The local tenant farmers who farmed on the estates were: Stares, Fielders, Whattams and Lees. Their names crop up time and time again. Some were prosperous ones and improved the farmhouse and buildings. Farms were often passed on to their sons provided the landlord agreed and a transfer fee was made.

Not many families have owned Court Barn, Noels, Dukes of Portland, the Delme's and finally the Houses in the 1960s. The House farm estate broke up in the late 1960s when Charles House died, with wide reaching consequences for the many farms, including Court Barn. The new owner of the estate saw the potential for building land at Lee and so the estate was broken up.

By 1971, a hundred years after those returns farming was no longer the main aim. 'Building development' had become the craze of the century, and the harvest planned for Court Barn's ancient acres was no longer 'corn and cows' but bricks and mortar. So good is the housing around Court Barn that we have a member who for 15 years lived 150 yards away but did not know of the building.

In 1966, The Fareham and Gosport Conservative Association had seized the opportunity of purchasing the farmhouse, together with the farmyard, paddocks, gardens, outbuildings, and the ancient black timbered Court Barn. and found themselves a good tenant.

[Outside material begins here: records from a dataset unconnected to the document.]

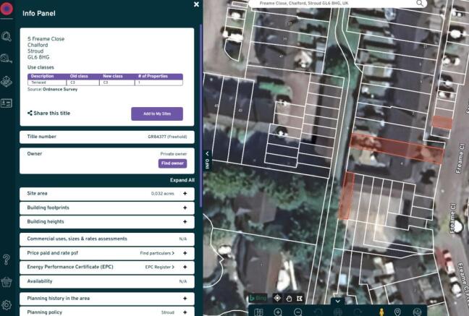Open the contact card sidebar icon
469x316 pixels.
click(x=7, y=103)

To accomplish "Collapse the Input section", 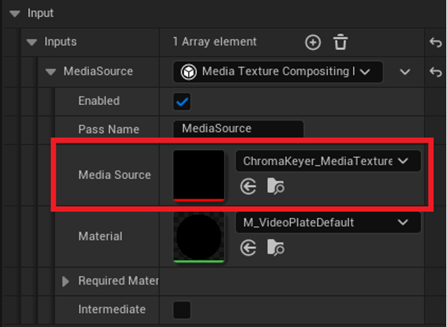I will coord(15,13).
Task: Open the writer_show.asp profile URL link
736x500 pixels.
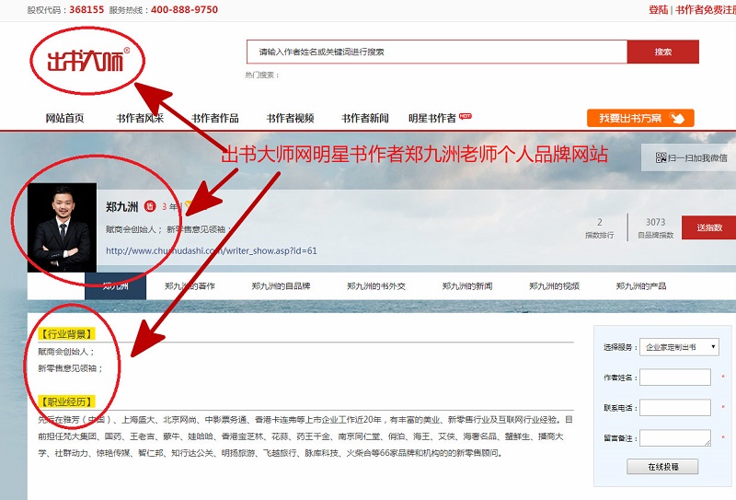Action: pos(212,250)
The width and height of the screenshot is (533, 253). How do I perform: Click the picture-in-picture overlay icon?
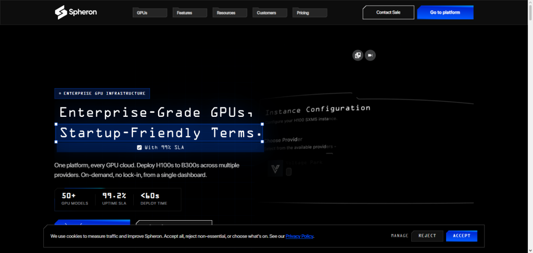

Court Barn was now the home of the newly formed Court Barn Conservative Club. The club rented the spacious cellars and other accommodation from the Fareham and Gosport Conservative Association who also used some of the rooms for their headquarters, Situated as it was, right on the boundary between Fareham and Gosport Boroughs it had seemed a practical central purchase. The price was £11,250, and the rent provided the Association with an income. No one at that time could possibly foresee that in 1972 Gosport Borough would become a new parliamentary constituency, and that the Fareham constituency boundaries would be extended away from its populous neighbour, to the rural areas north of Fareham. The 1970 general election saw the first successful conservative campaign master minded from Court Barn, return Dr Reginald Bennett for the last time as MP for his old joint constituency of Fareham and Gosport. Fareham then sold out its half of the Court barn to the prospering Court Barn Conservative Club, leaving Gosport in possession of the other half. In the late 1980s the Gosport Conservative Association also decided to sell out to the club and move to Gosport Town.


The maintenance nightmare

In 1977 Court Barn was given Grade II listed building status. This means the Committee of the Court Barn Conservative Club is responsible for it's repair and maintenance. The cost of which becomes an increasing burden on the profitability of the Club. Some public money is available in the form of grants from local authorities and from English Heritage, but most of the cost must be borne by the owners, i.e. members of the club. Nevertheless, the lack of systematic surveys of this listed grade II building in the past had left a tremendous backlog of work which needed doing. A comprehensive programme of maintenance and refurbishment has been done to keep the building in good repair.

The windows on the front of the house have been replaced at a cost of some £15,000. £4,000 more than the original house cost. Side windows and some at the back have now been done but because everything must be replaced to be in keeping with the building. It becomes more difficult to find the skills required or a company to do the job.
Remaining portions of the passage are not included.